Update the listing from the line with "The width and height of the screenshot is (1920, 1028)." through the line with "keyframes is located", replacing "Identify the location of" with "Find the position of" and leaving everything else unchanged.

Source data
┄┄┄┄┄┄┄┄┄┄

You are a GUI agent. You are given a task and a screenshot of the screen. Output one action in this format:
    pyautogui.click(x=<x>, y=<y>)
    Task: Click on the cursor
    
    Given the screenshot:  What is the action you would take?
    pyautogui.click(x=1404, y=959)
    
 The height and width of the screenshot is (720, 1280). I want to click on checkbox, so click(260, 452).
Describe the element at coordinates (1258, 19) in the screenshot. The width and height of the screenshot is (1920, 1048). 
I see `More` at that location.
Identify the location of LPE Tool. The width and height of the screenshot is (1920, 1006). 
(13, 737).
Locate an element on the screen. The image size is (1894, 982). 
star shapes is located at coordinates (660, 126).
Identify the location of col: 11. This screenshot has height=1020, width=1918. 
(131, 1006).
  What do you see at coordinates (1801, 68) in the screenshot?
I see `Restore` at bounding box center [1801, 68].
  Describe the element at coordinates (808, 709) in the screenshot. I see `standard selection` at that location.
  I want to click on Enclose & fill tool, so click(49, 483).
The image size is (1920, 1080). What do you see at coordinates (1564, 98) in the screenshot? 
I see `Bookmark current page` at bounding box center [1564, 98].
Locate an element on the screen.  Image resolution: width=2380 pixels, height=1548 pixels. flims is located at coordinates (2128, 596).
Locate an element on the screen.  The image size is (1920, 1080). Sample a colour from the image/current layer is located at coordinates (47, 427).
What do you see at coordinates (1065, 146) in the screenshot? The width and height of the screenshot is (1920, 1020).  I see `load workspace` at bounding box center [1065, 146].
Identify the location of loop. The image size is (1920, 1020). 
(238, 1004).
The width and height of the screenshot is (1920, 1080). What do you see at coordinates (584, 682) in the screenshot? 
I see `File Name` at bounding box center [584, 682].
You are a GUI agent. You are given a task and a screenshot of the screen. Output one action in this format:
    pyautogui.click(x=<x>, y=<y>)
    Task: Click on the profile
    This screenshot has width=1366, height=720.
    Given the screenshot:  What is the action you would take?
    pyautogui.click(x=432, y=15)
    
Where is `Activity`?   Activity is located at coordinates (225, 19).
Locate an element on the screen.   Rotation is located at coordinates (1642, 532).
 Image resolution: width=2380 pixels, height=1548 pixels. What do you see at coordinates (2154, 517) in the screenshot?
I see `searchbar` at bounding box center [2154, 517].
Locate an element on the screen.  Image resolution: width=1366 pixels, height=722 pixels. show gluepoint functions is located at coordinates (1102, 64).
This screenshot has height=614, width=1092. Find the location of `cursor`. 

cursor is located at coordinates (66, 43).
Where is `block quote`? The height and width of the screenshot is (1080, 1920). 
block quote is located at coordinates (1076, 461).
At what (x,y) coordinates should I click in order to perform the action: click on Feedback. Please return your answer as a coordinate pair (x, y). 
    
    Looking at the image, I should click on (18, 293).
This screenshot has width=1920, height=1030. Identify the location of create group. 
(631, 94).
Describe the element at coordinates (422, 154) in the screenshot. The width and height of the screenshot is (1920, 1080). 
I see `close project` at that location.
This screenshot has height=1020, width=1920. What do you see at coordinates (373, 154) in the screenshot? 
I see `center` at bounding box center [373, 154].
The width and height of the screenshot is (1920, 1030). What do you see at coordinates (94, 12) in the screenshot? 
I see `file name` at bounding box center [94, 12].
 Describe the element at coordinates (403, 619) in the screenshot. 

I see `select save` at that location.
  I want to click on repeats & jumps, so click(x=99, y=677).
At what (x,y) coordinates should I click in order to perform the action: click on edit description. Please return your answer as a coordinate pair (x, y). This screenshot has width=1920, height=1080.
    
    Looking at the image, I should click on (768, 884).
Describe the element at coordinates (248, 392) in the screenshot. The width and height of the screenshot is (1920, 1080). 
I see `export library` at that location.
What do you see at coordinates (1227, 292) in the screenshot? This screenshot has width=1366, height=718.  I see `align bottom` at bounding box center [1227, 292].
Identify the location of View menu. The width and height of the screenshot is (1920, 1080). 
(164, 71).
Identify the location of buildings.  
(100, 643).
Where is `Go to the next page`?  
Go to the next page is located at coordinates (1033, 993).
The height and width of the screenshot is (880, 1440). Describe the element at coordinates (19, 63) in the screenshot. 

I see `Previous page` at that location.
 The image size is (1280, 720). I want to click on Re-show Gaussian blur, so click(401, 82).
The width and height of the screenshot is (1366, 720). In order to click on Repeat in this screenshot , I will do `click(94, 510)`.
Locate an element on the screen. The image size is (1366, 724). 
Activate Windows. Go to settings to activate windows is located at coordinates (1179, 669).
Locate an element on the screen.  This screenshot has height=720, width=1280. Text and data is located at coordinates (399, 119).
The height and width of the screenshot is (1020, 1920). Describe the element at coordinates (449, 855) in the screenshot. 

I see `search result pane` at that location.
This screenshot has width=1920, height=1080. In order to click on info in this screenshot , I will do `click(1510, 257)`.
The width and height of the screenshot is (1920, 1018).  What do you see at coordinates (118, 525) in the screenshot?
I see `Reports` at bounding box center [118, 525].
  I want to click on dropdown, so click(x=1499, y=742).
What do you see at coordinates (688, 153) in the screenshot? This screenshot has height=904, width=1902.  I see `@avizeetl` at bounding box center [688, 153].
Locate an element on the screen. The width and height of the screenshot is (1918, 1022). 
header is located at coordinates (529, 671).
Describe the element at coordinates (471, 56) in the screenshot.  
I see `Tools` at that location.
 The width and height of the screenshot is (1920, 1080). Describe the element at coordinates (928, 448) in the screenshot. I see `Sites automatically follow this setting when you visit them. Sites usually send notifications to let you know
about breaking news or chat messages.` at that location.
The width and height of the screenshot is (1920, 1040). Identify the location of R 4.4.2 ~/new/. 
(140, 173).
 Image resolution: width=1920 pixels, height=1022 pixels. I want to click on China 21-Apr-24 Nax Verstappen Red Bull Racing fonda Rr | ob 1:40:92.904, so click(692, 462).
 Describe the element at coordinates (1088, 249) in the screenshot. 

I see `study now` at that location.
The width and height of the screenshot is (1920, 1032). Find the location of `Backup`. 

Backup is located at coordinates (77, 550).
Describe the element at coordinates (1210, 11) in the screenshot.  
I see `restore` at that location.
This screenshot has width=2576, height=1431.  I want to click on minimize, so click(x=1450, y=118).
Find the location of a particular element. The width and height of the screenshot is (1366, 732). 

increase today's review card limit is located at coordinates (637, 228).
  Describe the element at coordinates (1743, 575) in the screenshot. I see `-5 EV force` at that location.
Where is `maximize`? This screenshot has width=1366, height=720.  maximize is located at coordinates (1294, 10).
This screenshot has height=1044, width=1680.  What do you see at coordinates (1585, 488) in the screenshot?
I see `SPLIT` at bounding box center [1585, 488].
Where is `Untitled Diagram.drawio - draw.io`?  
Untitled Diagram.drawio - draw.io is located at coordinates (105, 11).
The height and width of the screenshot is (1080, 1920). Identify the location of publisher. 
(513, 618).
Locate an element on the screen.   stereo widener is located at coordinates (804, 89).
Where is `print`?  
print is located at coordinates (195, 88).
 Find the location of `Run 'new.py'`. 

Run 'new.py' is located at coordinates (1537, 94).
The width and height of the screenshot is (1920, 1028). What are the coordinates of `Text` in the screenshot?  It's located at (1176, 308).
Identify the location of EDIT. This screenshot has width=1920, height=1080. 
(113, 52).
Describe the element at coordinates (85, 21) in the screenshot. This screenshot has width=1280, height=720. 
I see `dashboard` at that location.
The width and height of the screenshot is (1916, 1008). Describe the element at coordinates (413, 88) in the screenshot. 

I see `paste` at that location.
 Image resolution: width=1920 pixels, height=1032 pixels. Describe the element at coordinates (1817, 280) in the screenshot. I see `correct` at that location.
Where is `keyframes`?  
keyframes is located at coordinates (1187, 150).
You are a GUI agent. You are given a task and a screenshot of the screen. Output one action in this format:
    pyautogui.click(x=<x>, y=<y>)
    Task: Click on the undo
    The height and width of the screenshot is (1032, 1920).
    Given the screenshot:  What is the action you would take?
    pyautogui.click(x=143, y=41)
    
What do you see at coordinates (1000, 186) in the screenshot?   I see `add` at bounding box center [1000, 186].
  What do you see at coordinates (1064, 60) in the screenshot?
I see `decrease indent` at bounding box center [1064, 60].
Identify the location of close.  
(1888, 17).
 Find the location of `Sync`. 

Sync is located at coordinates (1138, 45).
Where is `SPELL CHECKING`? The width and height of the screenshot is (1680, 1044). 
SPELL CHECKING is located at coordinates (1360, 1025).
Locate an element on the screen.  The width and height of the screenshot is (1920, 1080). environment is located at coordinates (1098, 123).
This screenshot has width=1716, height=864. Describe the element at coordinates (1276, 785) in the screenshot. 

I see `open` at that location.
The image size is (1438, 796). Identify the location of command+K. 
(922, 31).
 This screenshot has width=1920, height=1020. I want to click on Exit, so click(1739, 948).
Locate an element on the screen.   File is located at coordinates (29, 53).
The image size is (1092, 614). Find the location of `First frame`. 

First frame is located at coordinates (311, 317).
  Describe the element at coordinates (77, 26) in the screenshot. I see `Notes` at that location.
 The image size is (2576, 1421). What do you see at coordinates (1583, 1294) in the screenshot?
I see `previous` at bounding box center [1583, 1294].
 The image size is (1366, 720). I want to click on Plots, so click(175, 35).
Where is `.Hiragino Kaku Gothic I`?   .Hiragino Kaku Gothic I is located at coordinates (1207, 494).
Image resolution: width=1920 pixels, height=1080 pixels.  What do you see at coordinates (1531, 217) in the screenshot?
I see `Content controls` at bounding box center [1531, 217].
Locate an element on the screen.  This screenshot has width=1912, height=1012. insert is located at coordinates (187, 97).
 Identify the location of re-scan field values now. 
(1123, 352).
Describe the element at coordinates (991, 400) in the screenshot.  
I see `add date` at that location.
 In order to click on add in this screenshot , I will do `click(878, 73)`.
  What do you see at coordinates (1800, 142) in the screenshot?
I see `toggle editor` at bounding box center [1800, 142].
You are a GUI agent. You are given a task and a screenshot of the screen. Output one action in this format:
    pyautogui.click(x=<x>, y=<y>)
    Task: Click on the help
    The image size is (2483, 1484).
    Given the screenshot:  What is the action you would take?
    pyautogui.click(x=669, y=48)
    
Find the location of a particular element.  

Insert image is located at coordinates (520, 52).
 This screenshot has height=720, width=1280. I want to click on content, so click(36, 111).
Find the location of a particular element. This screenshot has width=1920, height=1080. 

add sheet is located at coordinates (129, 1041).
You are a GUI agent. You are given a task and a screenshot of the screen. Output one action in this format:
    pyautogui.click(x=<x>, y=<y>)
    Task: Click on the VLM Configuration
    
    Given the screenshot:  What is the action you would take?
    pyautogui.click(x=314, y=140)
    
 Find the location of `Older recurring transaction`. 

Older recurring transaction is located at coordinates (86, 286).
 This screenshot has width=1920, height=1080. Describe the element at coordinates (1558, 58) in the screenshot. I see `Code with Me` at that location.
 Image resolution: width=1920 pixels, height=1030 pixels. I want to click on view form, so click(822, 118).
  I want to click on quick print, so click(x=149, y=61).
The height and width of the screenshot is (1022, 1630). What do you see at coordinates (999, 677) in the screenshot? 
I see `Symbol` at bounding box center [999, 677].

┄┄┄┄┄┄┄┄┄┄

=== Completed exercise ===
The width and height of the screenshot is (1920, 1028). What are the coordinates of `Text` in the screenshot?  It's located at (1176, 308).
Find the position of EDIT. This screenshot has width=1920, height=1080. 
(113, 52).
Describe the element at coordinates (85, 21) in the screenshot. This screenshot has width=1280, height=720. 
I see `dashboard` at that location.
The width and height of the screenshot is (1916, 1008). Describe the element at coordinates (413, 88) in the screenshot. 

I see `paste` at that location.
 Image resolution: width=1920 pixels, height=1032 pixels. Describe the element at coordinates (1817, 280) in the screenshot. I see `correct` at that location.
Where is `keyframes`?  
keyframes is located at coordinates (1187, 150).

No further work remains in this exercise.